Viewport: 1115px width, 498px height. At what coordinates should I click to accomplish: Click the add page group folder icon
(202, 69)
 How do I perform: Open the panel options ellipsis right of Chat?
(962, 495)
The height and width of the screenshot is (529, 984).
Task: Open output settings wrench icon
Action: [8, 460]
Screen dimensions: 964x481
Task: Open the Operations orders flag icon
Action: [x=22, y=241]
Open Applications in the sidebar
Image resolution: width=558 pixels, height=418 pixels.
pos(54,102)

==========

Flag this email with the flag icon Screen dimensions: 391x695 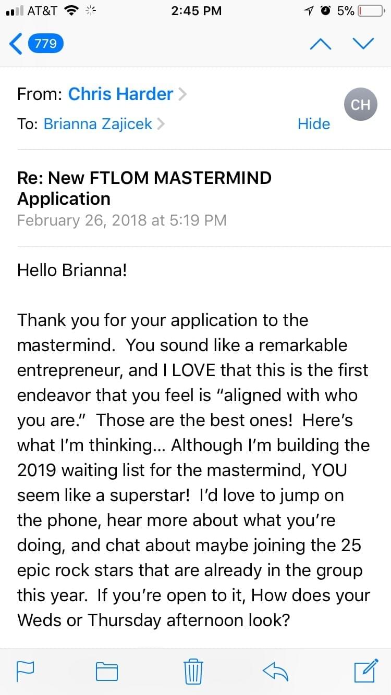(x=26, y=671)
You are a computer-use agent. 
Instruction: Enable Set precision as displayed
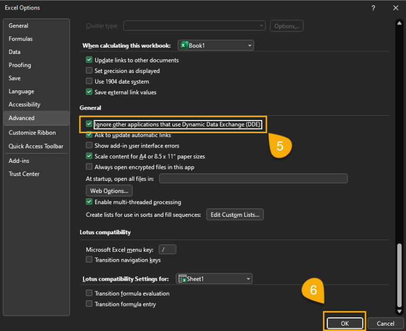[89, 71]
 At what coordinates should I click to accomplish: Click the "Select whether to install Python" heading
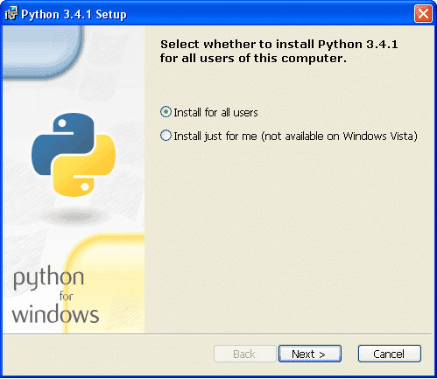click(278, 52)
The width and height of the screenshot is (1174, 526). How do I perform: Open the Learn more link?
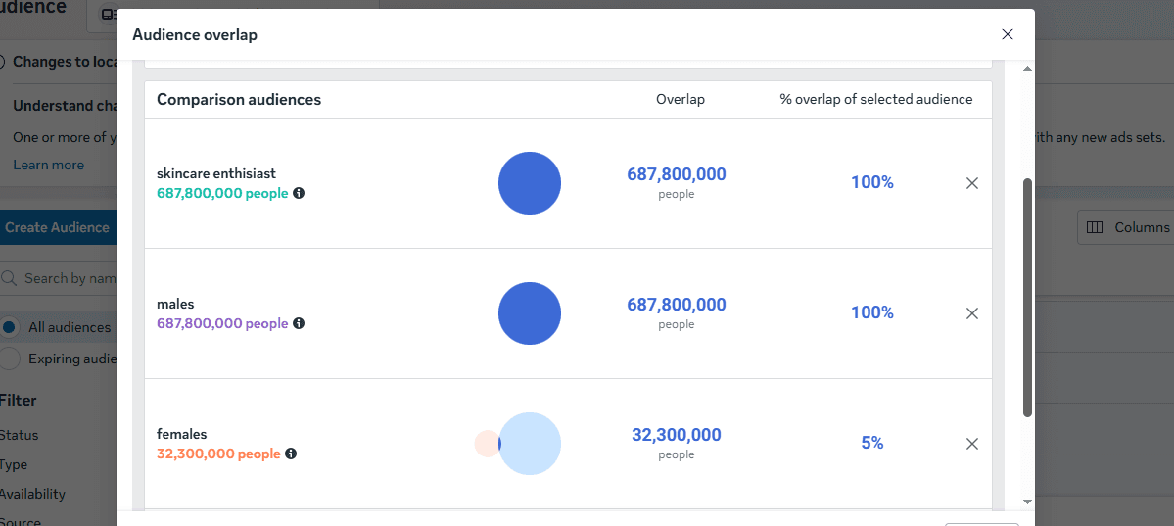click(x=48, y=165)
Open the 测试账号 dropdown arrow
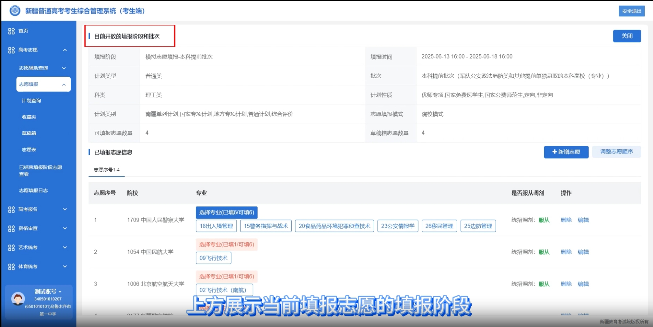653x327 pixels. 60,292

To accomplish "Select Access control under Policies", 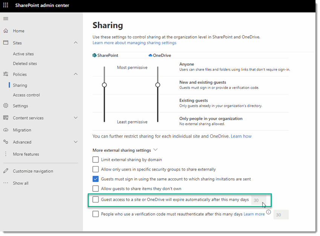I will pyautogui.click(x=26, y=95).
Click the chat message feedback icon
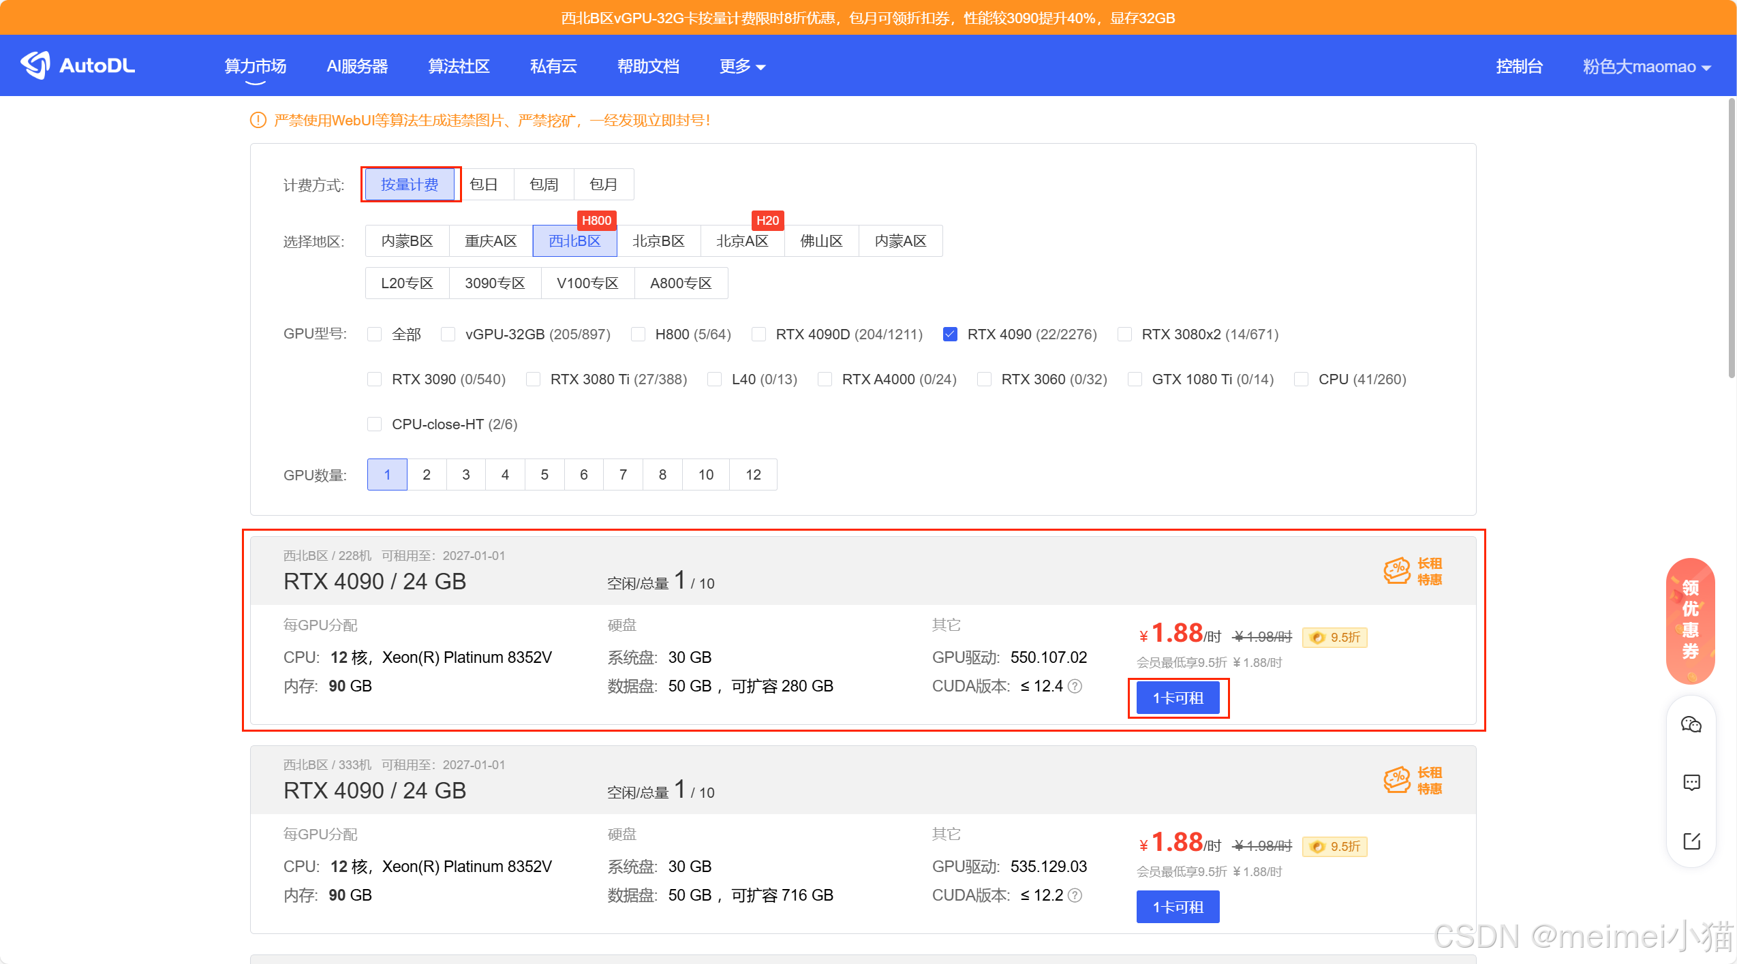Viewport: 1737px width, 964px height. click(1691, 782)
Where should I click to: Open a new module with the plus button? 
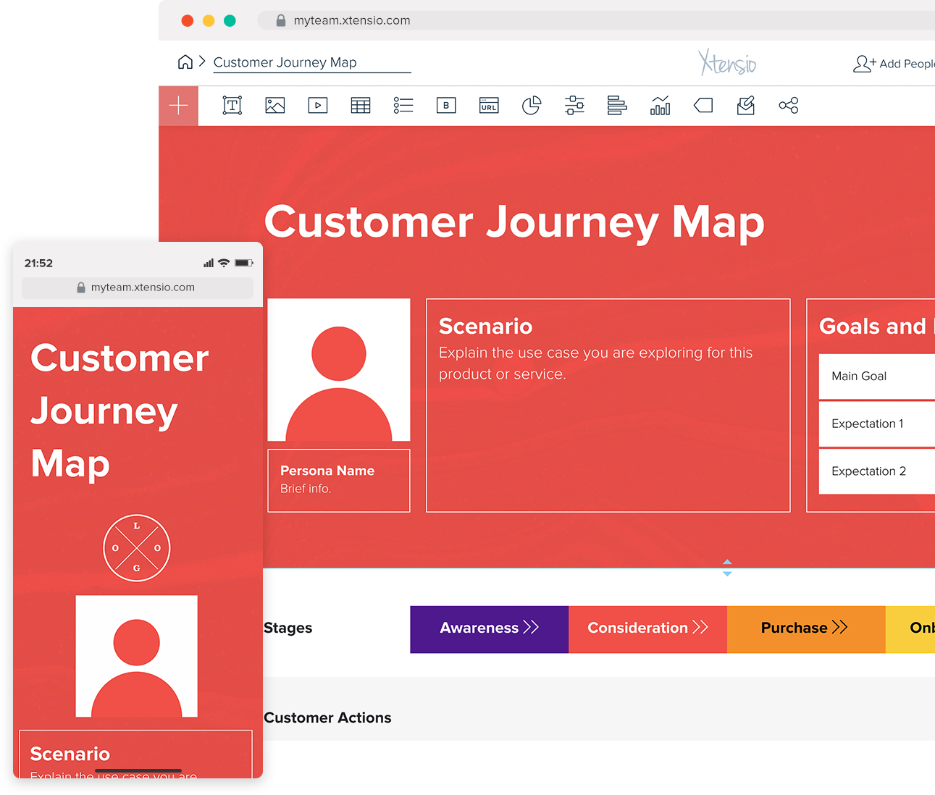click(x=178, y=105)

==========

Objective:
Can you copy out the rows between the line holding "Viewport: 1115px width, 498px" and the line holding "pos(54,102)", inclusive, character for character?

Written answer:
Viewport: 1115px width, 498px height. At what coordinates should I click to accomplish: Click the add page group folder icon
(202, 69)
 How do I perform: Open the panel options ellipsis right of Chat?
(962, 495)
The height and width of the screenshot is (529, 984).
Task: Open output settings wrench icon
Action: [8, 460]
Screen dimensions: 964x481
Task: Open the Operations orders flag icon
Action: [x=22, y=241]
Open Applications in the sidebar
Image resolution: width=558 pixels, height=418 pixels.
pos(54,102)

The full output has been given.